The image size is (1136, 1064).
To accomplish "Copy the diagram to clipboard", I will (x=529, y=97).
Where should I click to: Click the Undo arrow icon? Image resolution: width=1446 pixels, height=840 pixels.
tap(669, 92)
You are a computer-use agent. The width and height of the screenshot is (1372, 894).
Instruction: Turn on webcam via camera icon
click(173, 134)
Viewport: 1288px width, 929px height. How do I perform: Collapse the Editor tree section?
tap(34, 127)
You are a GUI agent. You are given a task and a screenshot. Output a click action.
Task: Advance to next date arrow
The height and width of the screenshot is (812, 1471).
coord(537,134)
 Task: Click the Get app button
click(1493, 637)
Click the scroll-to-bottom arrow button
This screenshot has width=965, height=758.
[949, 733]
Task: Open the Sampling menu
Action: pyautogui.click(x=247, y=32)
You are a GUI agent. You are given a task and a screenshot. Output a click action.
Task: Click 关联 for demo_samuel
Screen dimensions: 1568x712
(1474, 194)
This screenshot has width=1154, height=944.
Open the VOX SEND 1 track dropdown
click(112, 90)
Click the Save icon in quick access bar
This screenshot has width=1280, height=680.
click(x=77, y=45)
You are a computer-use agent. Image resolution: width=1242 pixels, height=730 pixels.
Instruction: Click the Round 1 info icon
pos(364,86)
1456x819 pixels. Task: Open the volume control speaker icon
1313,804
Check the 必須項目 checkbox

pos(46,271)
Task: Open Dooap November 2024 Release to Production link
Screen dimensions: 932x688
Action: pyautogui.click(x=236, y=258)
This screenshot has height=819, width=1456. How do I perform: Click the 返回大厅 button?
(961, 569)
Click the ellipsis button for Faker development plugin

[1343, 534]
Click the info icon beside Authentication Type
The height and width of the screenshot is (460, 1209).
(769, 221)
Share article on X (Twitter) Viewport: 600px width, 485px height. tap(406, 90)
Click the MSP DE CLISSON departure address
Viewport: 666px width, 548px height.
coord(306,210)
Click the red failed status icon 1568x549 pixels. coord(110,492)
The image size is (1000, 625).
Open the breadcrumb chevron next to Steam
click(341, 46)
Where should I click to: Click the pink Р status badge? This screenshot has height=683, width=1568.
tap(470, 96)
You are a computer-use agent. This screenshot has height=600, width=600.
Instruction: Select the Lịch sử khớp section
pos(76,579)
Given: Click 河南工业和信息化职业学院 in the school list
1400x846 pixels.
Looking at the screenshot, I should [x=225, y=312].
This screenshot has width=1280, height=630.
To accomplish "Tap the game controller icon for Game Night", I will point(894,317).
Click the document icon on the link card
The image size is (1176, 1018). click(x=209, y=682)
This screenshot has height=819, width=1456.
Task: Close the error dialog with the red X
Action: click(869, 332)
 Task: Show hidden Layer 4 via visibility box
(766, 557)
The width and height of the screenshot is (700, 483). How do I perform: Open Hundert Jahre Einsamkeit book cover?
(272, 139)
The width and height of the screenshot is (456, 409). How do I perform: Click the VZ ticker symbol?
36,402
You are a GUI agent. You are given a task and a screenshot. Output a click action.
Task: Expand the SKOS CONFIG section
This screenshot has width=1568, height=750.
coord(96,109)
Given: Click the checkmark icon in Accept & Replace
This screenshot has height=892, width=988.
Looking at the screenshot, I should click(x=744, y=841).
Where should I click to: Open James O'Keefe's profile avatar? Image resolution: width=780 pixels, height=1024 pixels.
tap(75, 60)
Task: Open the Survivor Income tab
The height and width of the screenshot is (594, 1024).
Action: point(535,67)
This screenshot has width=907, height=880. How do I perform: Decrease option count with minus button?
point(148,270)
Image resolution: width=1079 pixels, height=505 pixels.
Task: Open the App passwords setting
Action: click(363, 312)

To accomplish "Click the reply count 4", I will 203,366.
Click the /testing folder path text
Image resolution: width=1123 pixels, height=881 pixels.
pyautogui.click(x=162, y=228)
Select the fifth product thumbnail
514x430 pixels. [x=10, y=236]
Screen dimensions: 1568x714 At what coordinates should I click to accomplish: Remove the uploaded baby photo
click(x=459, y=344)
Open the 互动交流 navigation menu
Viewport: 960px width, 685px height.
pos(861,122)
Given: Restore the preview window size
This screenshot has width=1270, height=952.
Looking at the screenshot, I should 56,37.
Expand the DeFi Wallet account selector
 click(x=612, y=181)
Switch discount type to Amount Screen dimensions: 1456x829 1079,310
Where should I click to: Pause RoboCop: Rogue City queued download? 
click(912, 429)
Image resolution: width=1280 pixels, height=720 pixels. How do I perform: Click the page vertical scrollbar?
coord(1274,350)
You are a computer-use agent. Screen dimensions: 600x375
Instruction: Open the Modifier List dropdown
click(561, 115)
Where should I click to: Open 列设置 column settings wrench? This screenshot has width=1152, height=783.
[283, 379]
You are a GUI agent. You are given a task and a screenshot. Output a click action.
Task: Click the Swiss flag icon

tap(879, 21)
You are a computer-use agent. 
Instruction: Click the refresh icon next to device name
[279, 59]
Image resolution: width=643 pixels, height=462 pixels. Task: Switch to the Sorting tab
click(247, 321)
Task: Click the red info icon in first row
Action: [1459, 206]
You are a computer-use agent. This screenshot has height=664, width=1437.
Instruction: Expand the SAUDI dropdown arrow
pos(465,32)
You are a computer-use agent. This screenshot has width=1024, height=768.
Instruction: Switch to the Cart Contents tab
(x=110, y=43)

------------------------

Written exercise
Reproduce all of the data above word for word, with every line in its original order.

Correct answer
The image size is (1136, 1064).
To accomplish "Copy the diagram to clipboard", I will (x=529, y=97).
Where should I click to: Click the Undo arrow icon? Image resolution: width=1446 pixels, height=840 pixels.
tap(669, 92)
You are a computer-use agent. The width and height of the screenshot is (1372, 894).
Instruction: Turn on webcam via camera icon
click(173, 134)
Viewport: 1288px width, 929px height. How do I perform: Collapse the Editor tree section?
tap(34, 127)
You are a GUI agent. You are given a task and a screenshot. Output a click action.
Task: Advance to next date arrow
The height and width of the screenshot is (812, 1471).
coord(537,134)
 Task: Click the Get app button
click(1493, 637)
Click the scroll-to-bottom arrow button
This screenshot has width=965, height=758.
[949, 733]
Task: Open the Sampling menu
Action: pyautogui.click(x=247, y=32)
You are a GUI agent. You are given a task and a screenshot. Output a click action.
Task: Click 关联 for demo_samuel
Screen dimensions: 1568x712
(1474, 194)
This screenshot has width=1154, height=944.
Open the VOX SEND 1 track dropdown
click(112, 90)
Click the Save icon in quick access bar
This screenshot has width=1280, height=680.
click(x=77, y=45)
You are a computer-use agent. Image resolution: width=1242 pixels, height=730 pixels.
Instruction: Click the Round 1 info icon
pos(364,86)
1456x819 pixels. Task: Open the volume control speaker icon
1313,804
Check the 必須項目 checkbox

pos(46,271)
Task: Open Dooap November 2024 Release to Production link
Screen dimensions: 932x688
Action: pyautogui.click(x=236, y=258)
This screenshot has height=819, width=1456. How do I perform: Click the 返回大厅 button?
(961, 569)
Click the ellipsis button for Faker development plugin

[1343, 534]
Click the info icon beside Authentication Type
The height and width of the screenshot is (460, 1209).
(769, 221)
Share article on X (Twitter) Viewport: 600px width, 485px height. tap(406, 90)
Click the MSP DE CLISSON departure address
Viewport: 666px width, 548px height.
coord(306,210)
Click the red failed status icon 1568x549 pixels. coord(110,492)
The image size is (1000, 625).
Open the breadcrumb chevron next to Steam
click(341, 46)
Where should I click to: Click the pink Р status badge? This screenshot has height=683, width=1568.
tap(470, 96)
You are a computer-use agent. This screenshot has height=600, width=600.
Instruction: Select the Lịch sử khớp section
pos(76,579)
Given: Click 河南工业和信息化职业学院 in the school list
1400x846 pixels.
Looking at the screenshot, I should [x=225, y=312].
This screenshot has width=1280, height=630.
To accomplish "Tap the game controller icon for Game Night", I will point(894,317).
Click the document icon on the link card
The image size is (1176, 1018). click(x=209, y=682)
This screenshot has height=819, width=1456.
Task: Close the error dialog with the red X
Action: click(869, 332)
 Task: Show hidden Layer 4 via visibility box
(766, 557)
The width and height of the screenshot is (700, 483). How do I perform: Open Hundert Jahre Einsamkeit book cover?
(272, 139)
The width and height of the screenshot is (456, 409). How do I perform: Click the VZ ticker symbol?
36,402
You are a GUI agent. You are given a task and a screenshot. Output a click action.
Task: Expand the SKOS CONFIG section
This screenshot has width=1568, height=750.
coord(96,109)
Given: Click the checkmark icon in Accept & Replace
This screenshot has height=892, width=988.
Looking at the screenshot, I should click(x=744, y=841).
Where should I click to: Open James O'Keefe's profile avatar? Image resolution: width=780 pixels, height=1024 pixels.
tap(75, 60)
Task: Open the Survivor Income tab
The height and width of the screenshot is (594, 1024).
Action: point(535,67)
This screenshot has width=907, height=880. How do I perform: Decrease option count with minus button?
point(148,270)
Image resolution: width=1079 pixels, height=505 pixels.
Task: Open the App passwords setting
Action: click(363, 312)

To accomplish "Click the reply count 4", I will 203,366.
Click the /testing folder path text
Image resolution: width=1123 pixels, height=881 pixels.
pyautogui.click(x=162, y=228)
Select the fifth product thumbnail
514x430 pixels. [x=10, y=236]
Screen dimensions: 1568x714 At what coordinates should I click to accomplish: Remove the uploaded baby photo
click(x=459, y=344)
Open the 互动交流 navigation menu
Viewport: 960px width, 685px height.
pos(861,122)
Given: Restore the preview window size
This screenshot has width=1270, height=952.
Looking at the screenshot, I should 56,37.
Expand the DeFi Wallet account selector
 click(x=612, y=181)
Switch discount type to Amount Screen dimensions: 1456x829 1079,310
Where should I click to: Pause RoboCop: Rogue City queued download? 
click(912, 429)
Image resolution: width=1280 pixels, height=720 pixels. How do I perform: Click the page vertical scrollbar?
coord(1274,350)
You are a computer-use agent. Screen dimensions: 600x375
Instruction: Open the Modifier List dropdown
click(561, 115)
Where should I click to: Open 列设置 column settings wrench? This screenshot has width=1152, height=783.
[283, 379]
You are a GUI agent. You are given a task and a screenshot. Output a click action.
Task: Click the Swiss flag icon

tap(879, 21)
You are a computer-use agent. 
Instruction: Click the refresh icon next to device name
[279, 59]
Image resolution: width=643 pixels, height=462 pixels. Task: Switch to the Sorting tab
click(247, 321)
Task: Click the red info icon in first row
Action: [1459, 206]
You are a computer-use agent. This screenshot has height=664, width=1437.
Instruction: Expand the SAUDI dropdown arrow
pos(465,32)
You are a computer-use agent. This screenshot has width=1024, height=768.
Instruction: Switch to the Cart Contents tab
(x=110, y=43)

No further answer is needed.